Tiga

1.5K 213 5
                                    

"Besok kamu ke kantor pakai celana saja." Tiba- tiba  Suta berujar , begitu ruang rapat kosong. Semua orang sudah ke luar. Sementara Laras masih menunggu bosnya.

Perempuan itu hanya melongo mendengar perintah atasannya yang dirasa Laras terlalu random itu. Selama ia bekerja, belum pernah ada yang mengkritisi caranya berpakaian.

Ia memang selalu mengenakan atasan berupa blus atau kemeja. Terkadang juga gaun terusan yang dilapisi blazer. Sementara untuk padu padannya, biasanya Laras suka mengenakan rok pensil atau A line. Dan semua pakaiannya tidak ada yang terkesan mengundang.

Hanya saja, bentuk fisik Laras memang memungkinkan semua koleksi pakaian yang dianggapnya masih sopan, jadi terkesan atraktif. Bentuk payudaranya yang bulat dan penuh, pinggangnya yang berlekuk sempurna, pinggul dan bokong yang bulat dan padat, membuat mata orang- orang jadi salah fokus.

Dulu, Nadya pernah menyarankan Laras untuk pakai gamis saja. "Mau diapa- apain juga badan lo tuh sintal banget, Ras. Sementara orang- orang yang udah berumur memang doyan banget sama tipikal tubuh seperti punya elo tuh!"

"Ya, Pak." Laras tidak punya pilihan lain selain melontarkan persetujuan. Dia memang butuh pekerjaan ini. Dan selama atasannya tidak memintanya untuk berbuat yang aneh- aneh, dia sih manut- manut saja.

"Celana kain saja."

"Ya, Pak."

Suta mengangguk dengan tatapan datar dan dingin yang sudah jadi trade marknya. Entah memang wajahnya disetel secara default untuk menampilkan ekspresi galak, atau apa.

Suta menekan salah satu tombol pada lengan kursi rodanya, sebelum meluncur ke luar.

Rapat yang barusan selesai itu tak ubahnya sebuah lelucon. Di mana semua pesertanya malah asyik mengamati lekuk tubuh sekretaris barunya itu.

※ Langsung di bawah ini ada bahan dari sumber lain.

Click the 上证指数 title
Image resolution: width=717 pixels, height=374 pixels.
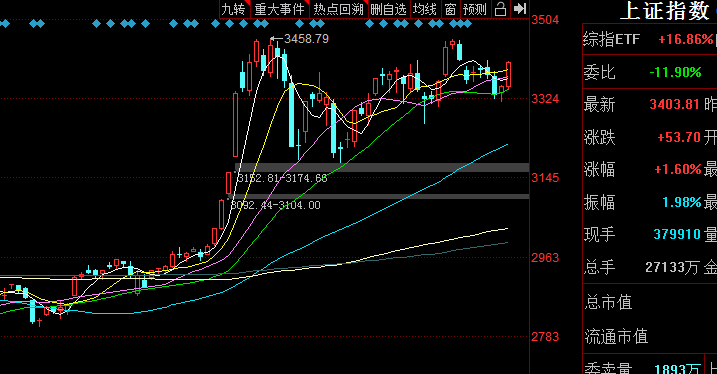[x=664, y=11]
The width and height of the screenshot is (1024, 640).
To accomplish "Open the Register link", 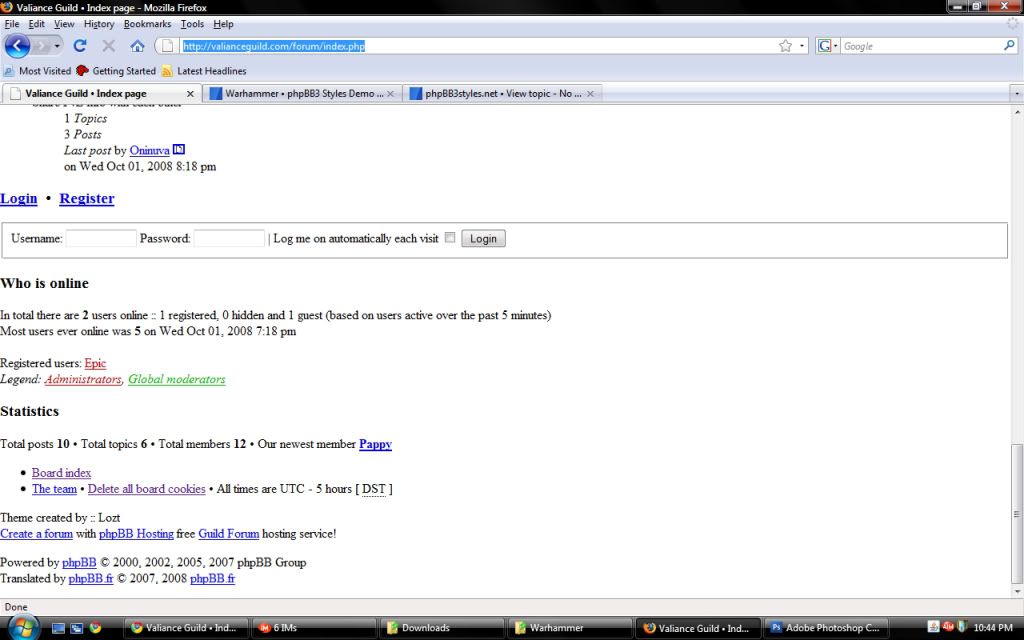I will coord(87,198).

Laras memang mengenakan blus berkancing dengan lengan tiga perempat yang sekilas memang masih terlihat sopan. Juga rok pensil warna abu- abu, yang sialnya membuat para peserta rapat berjenis kelamin laki- laki malah lebih fokus memperhatikan lekukan tubuh Laras.

***

Namun keesokan harinya, ketika Laras muncul dengan celana kain berpipa lurus seperti punya kasir mini market yang dipadukan dengan atasan berupa kemeja warna biru muda, kehebohan pun semakin bertambah.

Bahkan sejak turun dari ojek, Laras sudah diiringi banyak sekali siulan. Laras sendiri malah semakin  malu. Dia tidak mengerti apa motivasi sang bos sehingga memintanya untuk mengganti rok dengan celananya. Untung Laras punya empat potong celana bahan.

Dan begitu memasuki ruangan Suta pada jam sembilan pagi itu, pria itu terkesiap melihat tampilang sang sekretaris yang tak ubahnya seperti penari striptease.

Lagi- lagi, Suta hanya melemparkan tatapan datar dan dinginnya itu. "Ada yang bisa saya bantu, Pak?"

Pria itu cuma mengangguk singkat. "Tolong kamu ke toko kue dan belikan ibu saya sesuatu. Kamu bisa bawa mobil?"

"Bisa, Pak. "

"Kalau nggak bisa, kamu boleh bawa Pak Gun."

Laras hanya mengerjap- ngerjapkan matanya. Menjadi anak sulung dengan empat orang adik, membuatnya dididik untuk sabar sejak kecil. Ibunya pun selalu menasihati Laras agar jangan gampang pendek sumbu. Jadi, meski menurutnya atasannya ini menyebalkan, Laras masih bisa menampilkan senyuman lebar.